▶ EXCERPTED TEXT:
Level: Intermediate Technologies: JavaEE Summary: Example of cooperation of Action Tokens and Required Actions Target Product: Keycloak
Source: https://github.com/keycloak/keycloak-quickstarts

What is it?

This example shows how to invoke external application within the authentication flow. It is implemented by cooperation of required action and action token:

  1. During authentication, a required action that mandates cooperation with external application is invoked.

  2. This required action prepares an action token for the current authentication session and redirects to the application, passing the action token along.

  3. The application does whatever it is suited for (in this example, lets the user set values of two attributes).

  4. Application uses the action token obtained in Step 2. to return back to authentication flow, providing the required action with its own signed token containing values entered by the user.

  5. The handler handling that action token takes values of the fields and sets the attributes of authenticating user accordingly.

System Requirements

You need to have Keycloak 3.2.0.Final running.

All you need to build this project is Java 8.0 (Java SDK 1.8) or later and Maven 3.3.3 or later.

▶ RECORDED INFORMATION:
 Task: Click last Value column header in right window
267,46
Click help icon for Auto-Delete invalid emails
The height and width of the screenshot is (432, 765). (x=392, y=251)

▶ GOAL:
Please resume the Keycloak quickstart description from the point where it stops. The listing stands apart from the Keycloak quickstart description.

▶ REPLY:
Build and Deploy the Quickstart

If you open the pom.xml file you'll see that the add-spi-configurations execution creates a configuration of two custom SPIs implemented in this example:

  • external-app-notification action token handler is given a secret key that is used in step 5 to verify that the invocation comes from the correct app.

  • redirect-to-external-application required action is provided with a URL where it should redirect the requests to when invoked as part of authentication flow. This URL contains special string {TOKEN} that is replaced with URL with action token. That URL is used by the external application to redirect back to Keycloak once its own flow is completed.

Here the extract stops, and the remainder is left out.